__DATA SHOWN__.
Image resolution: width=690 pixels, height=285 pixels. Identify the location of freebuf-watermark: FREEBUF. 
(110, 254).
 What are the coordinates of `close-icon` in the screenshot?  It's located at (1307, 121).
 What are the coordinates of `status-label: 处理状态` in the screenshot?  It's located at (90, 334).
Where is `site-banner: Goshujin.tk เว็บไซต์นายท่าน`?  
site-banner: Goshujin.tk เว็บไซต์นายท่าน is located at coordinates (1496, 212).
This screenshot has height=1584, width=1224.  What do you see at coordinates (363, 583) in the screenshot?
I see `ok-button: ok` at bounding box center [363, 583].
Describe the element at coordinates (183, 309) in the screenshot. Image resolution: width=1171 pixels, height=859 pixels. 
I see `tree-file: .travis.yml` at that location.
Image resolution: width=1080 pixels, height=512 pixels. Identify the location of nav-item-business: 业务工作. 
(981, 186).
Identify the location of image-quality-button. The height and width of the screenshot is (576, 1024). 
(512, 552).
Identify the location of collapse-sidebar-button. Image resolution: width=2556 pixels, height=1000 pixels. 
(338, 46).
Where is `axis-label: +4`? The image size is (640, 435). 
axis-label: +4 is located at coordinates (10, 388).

__GOAL OF THE EXERCISE__. Pull out each line of the material above that contains the word "coordinates", matching its capitalization.

__COMPLETED EXERCISE__.
 What are the coordinates of `close-icon` in the screenshot?  It's located at (1307, 121).
 What are the coordinates of `status-label: 处理状态` in the screenshot?  It's located at (90, 334).
site-banner: Goshujin.tk เว็บไซต์นายท่าน is located at coordinates (1496, 212).
This screenshot has height=1584, width=1224.  What do you see at coordinates (363, 583) in the screenshot?
Describe the element at coordinates (183, 309) in the screenshot. Image resolution: width=1171 pixels, height=859 pixels. 
axis-label: +4 is located at coordinates (10, 388).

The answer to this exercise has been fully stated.